Alla luce di questo approccio il canto di Miriam può essere immaginato come uno sprone ad andare avanti. Dopotutto, tutto ciò che è successo finora è che “il cavallo e il suo cavaliere Egli ha gettato in mare”. Abbiamo raggiunto il nostro patrimonio? D-o ci ha dato la Torà? Siamo entrati nella nostra terra? Tutte queste sfide sono ancora davanti a noi, e saranno raggiunte soltanto se ci allontaneremo dalle rive di questo Mare. In risposta al canto di Miriam, il testo racconta: “E Moshe fece viaggiare Israele dal Mar Rosso”. Comprendendo e riconoscendo il messaggio di sua sorella, Moshe costringe una nazione riluttante a terminare la celebrazione e ad allontanarsi dal mare. Mentre le fasi iniziali del viaggio della neonata nazione ebraica continuano a svolgersi, ad ogni passo vengono trasmesse lezioni eterne. La capacità di andare avanti, di celebrare senza lasciarsi paralizzare dai risultati ottenuti finora si rivelerà un’abilità fondamentale, essenziale per il nostro successo nel corso dei secoli. Questo approccio è rafforzato dall’atteggiamento di Moshe e di Miriam all’uscita dall’Egitto. Moshe, prima di uscire dall’Egitto, si preoccupa di mantenere la promessa fatta dai suoi avi di portare in Eretz Israel le ossa di Yosef. Miriam la profetessa, si preoccupa che le donne abbiano un tamburello per poter celebrare la redenzione dalla schiavitù egiziana quando questa avrà luogo .
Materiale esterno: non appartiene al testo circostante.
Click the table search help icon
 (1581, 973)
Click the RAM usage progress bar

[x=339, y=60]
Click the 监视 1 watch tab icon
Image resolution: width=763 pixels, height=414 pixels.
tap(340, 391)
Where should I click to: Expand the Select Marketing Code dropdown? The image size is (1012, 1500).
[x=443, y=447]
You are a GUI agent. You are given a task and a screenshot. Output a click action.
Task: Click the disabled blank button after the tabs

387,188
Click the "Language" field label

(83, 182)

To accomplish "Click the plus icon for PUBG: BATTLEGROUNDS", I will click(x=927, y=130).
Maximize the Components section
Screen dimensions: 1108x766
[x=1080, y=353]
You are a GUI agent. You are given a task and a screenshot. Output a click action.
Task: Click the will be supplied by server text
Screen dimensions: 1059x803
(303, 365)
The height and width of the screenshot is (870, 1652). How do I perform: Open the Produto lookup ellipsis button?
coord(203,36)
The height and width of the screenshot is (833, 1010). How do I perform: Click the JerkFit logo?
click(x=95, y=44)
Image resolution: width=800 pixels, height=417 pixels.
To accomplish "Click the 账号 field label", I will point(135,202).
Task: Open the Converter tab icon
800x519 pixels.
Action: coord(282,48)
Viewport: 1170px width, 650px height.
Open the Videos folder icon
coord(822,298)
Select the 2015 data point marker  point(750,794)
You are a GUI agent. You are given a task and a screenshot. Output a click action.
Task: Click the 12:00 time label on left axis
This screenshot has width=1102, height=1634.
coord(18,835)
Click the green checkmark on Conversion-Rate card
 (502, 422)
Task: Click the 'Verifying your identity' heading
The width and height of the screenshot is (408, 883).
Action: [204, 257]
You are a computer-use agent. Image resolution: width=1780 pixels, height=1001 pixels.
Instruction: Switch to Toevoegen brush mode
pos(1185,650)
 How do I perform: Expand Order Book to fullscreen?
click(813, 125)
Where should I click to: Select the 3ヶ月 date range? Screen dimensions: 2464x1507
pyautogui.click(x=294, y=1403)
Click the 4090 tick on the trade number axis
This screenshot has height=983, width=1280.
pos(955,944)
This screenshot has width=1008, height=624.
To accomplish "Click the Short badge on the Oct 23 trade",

Questi due comportamenti rappresentano un insegnamento molto importante. Dobbiamo conoscere e portare con noi il nostro passato, quello che siamo è anche il risultato di quello che abbiamo vissuto, ma dobbiamo anche guardare avanti ed essere pronti a ringraziare D-o per tutto il bene che ci dà. Solo andando avanti, solo discernendo e affrontando le nuove sfide che abbiamo davanti, per quanto dure possano essere, giorno dopo giorno, possiamo preservare il passato e allo stesso tempo proteggere il futuro.